The Bad Boy Who Grew Up: Eric Fischl at KM Fine Arts
Even bad boys have to grow up. American artist Eric Fischl came to prominence during the late 1970s and early ’80s in gritty downtown New York alongside artists like David Salle and Julian Schnabel, gallerist Mary Boone’s original stable of apostates. Early iconic paintings such as Sleepwalker (1979), which depicts an adolescent boy masturbating in a plastic wading pool in broad daylight while two empty lawn chairs stand witness, employed lush brushwork to create emotionally eviscerating scenes of sexual confusion and suburban rot. Now, at KM Fine Arts Los Angeles, in a solo show that spans the past decade of the artist’s practice, Fischl returns a little older but all the wiser to probe, ever more subtly, our secret vanities and vulnerabilities.

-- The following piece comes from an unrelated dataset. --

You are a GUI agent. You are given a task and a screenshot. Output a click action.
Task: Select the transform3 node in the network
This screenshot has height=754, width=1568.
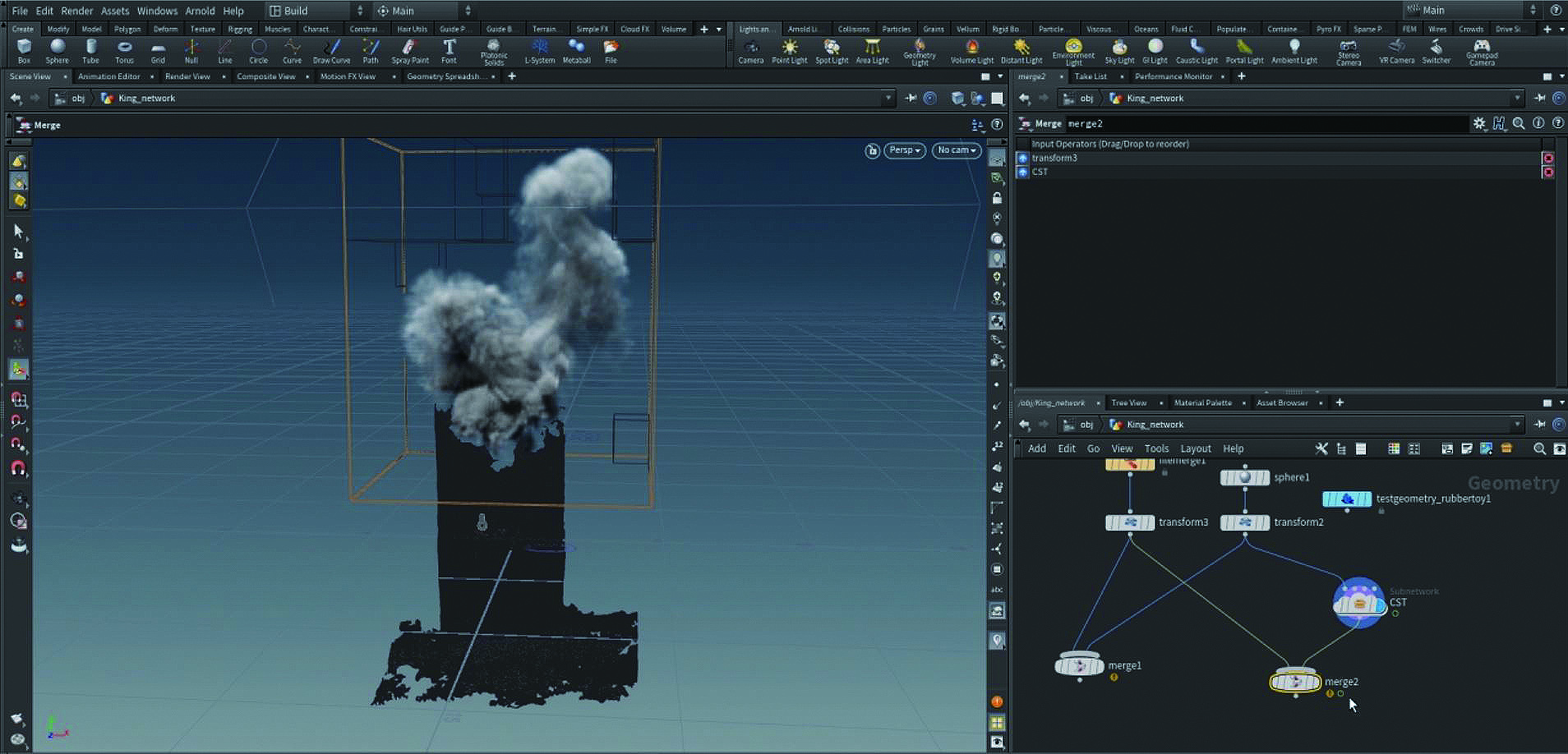[x=1130, y=522]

The exhibition at KM Fine Arts presents an artist never ceasing to experiment and push boundaries, but removed from the peacocking and frenzied angst of youth. Collages, hand-painted with pigment inks and poured resin, are looser and more sensual. In works such as Untitled (2013) middle-aged men and women saunter along a beach or hover self-consciously. The combination of musculature and loose skin is also observed skillfully in his bronze cast sculpture Kneeling Woman. Diluted colors and the use of white lend watercolors like Untitled (2009) a sun-blanched quality. Light, at times blinding, is central to Fischl’s practice. Across collage, sculpture, and watercolor, the reflection of sunlight on flesh heightens, exposes, even sanctifies, subjects in a troubled aura.
Nowhere is light more central than in the exhibition’s centerpiece: a life-size iteration in glass of Fischl’s Tumbling Woman, a work inspired in part by those who fell or jumped to their deaths on September 11, 2001. The original bronze sculpture, installed in front of Rockefeller Center in 2002, caused such great controversy it was eventually removed. Fischl, however, is not one to shy away from difficult subjects. He has always shown us the things happening before our very eyes that we don’t want to see. Of these unacknowledged truths, death is the hardest to face. In Tumbling Woman, Fischl suspends the figure mid-plummet so as to appear almost floating. Falling and standing still sometimes look the same. Perhaps this is one more, unsettling lesson Fischl teaches us about aging.